--- Passage provided Enclosed Below ---

TOKYO — Japan’s economy is expected to contract by an annualized 21.7% during the April-June quarter, its worst showing since the end of World War II, as the coronavirus crisis sends business and consumer activity into an unprecedented stall, a Nikkei survey shows
The forecast for real gross domestic product, an average of projections from 16 private-sector economists, shows Japan faring worse than during the global financial crisis of 2008-09, when GDP sank 17.8% in the worst quarter.
Asia’s second-largest economy would endure its first nine-month run of contraction since October 2010 through June 2011, a period marked by the earthquake and tsunami of March 2011.
The largest contributor to the projected second-quarter decline is an anticipated 6.9% drop in consumer spending, which accounts for more than half of GDP. Consumer confidence slumped to its lowest level on record this month.
With authorities urging people to stay home and stores shutting down, “nonessential consumption will shrink 50% to 90% in the April-June quarter,” said Shinichi Nishioka, chief forecaster at the Japan Center for Economic Research.
Capital investment, another pillar of domestic demand, is projected to sink 5.7%.
“Uncertainty about the future and worries about cash flow are working to inhibit capital spending,” said Yoshimasa Maruyama of SMBC Nikko Securities.
The outlook for overseas demand is similarly dim. The U.S. Congressional Budget Office sees real GDP shrinking 40% on an annualized basis this quarter. Though Chinese economic activity has resumed after a virtual halt during the first months of the outbreak, the country lacks the strength to drive the global economy as it did after the 2008 crisis.

--- End of Enclosed Passage provided ---

• **Task list**
**1)** In the article on Japan's economic forecast, do these statements agree with the text? (a) The GDP forecast is an average of projections from 16 private-sector economists. (b) Consumer spending accounts for less than half of GDP. (c) Capital investment is projected to sink 6.9%. For each, answer yes or no and quote the words that decide it.
**2)** Please translate this sentence from the article on Japan's economic forecast into Spanish: "Capital investment, another pillar of domestic demand, is projected to sink 5.7%."

--- Data shown Enclosed Below ---

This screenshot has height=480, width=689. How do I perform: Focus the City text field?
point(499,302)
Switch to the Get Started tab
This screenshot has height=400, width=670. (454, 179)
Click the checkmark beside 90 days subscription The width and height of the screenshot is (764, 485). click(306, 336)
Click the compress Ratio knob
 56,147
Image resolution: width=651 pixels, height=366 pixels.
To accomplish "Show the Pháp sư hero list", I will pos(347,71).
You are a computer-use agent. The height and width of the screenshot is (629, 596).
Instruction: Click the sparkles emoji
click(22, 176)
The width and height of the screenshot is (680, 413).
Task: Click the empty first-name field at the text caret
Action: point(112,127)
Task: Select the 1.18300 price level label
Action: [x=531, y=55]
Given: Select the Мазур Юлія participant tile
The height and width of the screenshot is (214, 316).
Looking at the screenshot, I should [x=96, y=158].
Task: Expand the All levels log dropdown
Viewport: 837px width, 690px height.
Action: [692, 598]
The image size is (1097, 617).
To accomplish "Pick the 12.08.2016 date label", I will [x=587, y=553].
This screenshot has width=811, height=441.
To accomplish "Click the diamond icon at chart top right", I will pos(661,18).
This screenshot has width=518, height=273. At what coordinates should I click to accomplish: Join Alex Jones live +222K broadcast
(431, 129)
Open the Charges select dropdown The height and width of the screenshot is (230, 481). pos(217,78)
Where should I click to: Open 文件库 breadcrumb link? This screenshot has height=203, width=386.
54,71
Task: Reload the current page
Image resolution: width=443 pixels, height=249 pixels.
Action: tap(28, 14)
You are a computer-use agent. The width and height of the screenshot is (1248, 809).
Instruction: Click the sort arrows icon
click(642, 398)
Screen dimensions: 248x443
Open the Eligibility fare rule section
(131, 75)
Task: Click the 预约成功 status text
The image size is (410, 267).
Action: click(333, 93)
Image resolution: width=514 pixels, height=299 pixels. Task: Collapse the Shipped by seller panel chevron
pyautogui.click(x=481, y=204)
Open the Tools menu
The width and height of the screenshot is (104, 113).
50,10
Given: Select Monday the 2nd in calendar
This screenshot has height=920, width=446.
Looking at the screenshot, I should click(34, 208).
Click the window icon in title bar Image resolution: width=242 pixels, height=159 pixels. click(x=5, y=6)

--- End of Enclosed Data shown ---

• **Answers by task**
**1)**
(a) Yes: "an average of projections from 16 private-sector economists"
(b) No: "which accounts for more than half of GDP"
(c) No: "is projected to sink 5.7%"

**2)** Se prevé que la inversión de capital, otro pilar de la demanda interna, caiga un 5,7 %.